Push to start earlier
Federal education law requires that your child’s IEP (Individualized Education Program) include transition planning services by the age of 16. But ideally, experts say those services should begin a few years earlier. Wrightslaw.com, a popular website about special education law and advocacy, suggests parents research transition needs for their child’s specific disability and then use that information to make the case to their IEP team about why transition planning should begin earlier.
Involve your child
Rusk stresses that parents should involve their child in the process as early as possible. “As parents, we’re so used to looking at a situation and making a decision by ourselves that we don’t start early enough to consider that students should be involved in their transition,” she says. “I’m not saying that I expect a kiddo to sit through their entire case conference in first grade. But you can talk to your child about school and ask, ‘What are you good at? What’s really hard for you?’ What we don’t want is for them to be sitting in their very first case conference when they’re in high school and they’re expected to do all of these things.”Involving your child early in the process can also help them better understand his or her disability and what he or she needs to be successful, which are two main goals of transition planning, experts say.

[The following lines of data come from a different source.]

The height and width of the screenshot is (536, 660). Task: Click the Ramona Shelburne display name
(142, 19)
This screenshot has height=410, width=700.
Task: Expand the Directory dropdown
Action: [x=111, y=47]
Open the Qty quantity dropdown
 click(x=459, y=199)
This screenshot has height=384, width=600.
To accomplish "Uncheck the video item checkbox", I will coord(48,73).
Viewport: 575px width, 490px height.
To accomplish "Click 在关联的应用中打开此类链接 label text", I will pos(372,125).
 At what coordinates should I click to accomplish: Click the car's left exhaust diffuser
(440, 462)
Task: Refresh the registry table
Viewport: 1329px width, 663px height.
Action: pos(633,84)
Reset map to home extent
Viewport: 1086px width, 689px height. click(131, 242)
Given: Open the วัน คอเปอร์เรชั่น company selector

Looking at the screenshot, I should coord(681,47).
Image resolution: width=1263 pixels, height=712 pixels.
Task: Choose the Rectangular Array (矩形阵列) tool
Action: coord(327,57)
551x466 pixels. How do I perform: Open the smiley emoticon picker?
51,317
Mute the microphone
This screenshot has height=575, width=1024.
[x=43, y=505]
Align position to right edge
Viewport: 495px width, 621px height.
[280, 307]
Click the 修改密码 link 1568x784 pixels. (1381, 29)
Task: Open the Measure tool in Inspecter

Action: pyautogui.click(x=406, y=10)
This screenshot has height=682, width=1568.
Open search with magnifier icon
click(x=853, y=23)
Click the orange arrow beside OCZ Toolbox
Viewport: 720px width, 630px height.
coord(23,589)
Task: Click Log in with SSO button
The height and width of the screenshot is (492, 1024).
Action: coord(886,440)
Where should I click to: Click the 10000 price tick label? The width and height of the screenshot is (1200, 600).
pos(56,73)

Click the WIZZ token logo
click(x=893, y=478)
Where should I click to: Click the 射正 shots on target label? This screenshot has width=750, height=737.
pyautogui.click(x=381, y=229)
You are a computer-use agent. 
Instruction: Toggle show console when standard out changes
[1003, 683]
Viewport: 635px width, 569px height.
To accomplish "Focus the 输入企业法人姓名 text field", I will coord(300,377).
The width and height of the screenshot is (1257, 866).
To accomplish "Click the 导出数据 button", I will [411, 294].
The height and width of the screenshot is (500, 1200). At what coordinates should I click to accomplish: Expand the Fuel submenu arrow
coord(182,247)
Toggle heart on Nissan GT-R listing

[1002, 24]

The PACER Center, a national advocacy organization for children and young adults with disabilities, has this advice on its website: “All young people need a strong sense of their strengths, abilities, interests and values. If students have a disability, they should also be aware of how it might affect them at work, in the community and in their educational pursuits, and they should be able to explain it to others.”
Start early with basic skills
Helping kids master everyday tasks is not only confidence-boosting, but helpful to the whole family. Rusk says parents are amazed when she says that she hasn’t done laundry in years. Instead, she taught her boys how to do their own laundry early on in an effort to get a head start on independent living skills.
Other basic competencies, such as bathing and dressing, waking up to an alarm clock, shopping for groceries and using a cellphone can also be worked on when children are young to help lessen the learning curve around transition time.
“Maybe your child won’t learn to drive, but can they call an Uber? Can they do laundry or make a trip to the grocery store?” Rusk asks. “While they may be in a learning environment with students who are just like them, we don’t have special grocery stores; we don’t have special churches. We still have to prepare them to live and work within a community.”
Stay the course
No matter what setbacks you face in your child’s transition journey, keep pushing forward. Rusk say she’s a firm believer in staying flexible and having a plan B in place.
“We can have the greatest plan for our kids. We’re going to try for that general education classroom all the way, he’s going to go to college! But if that doesn’t happen, don’t think of it is as a failure; it’s just a change in plans,” Rusk says. “Even if parents do everything 100 percent right, they’re still going to have failures with their kiddos. We can’t let our failures stop us from trying.”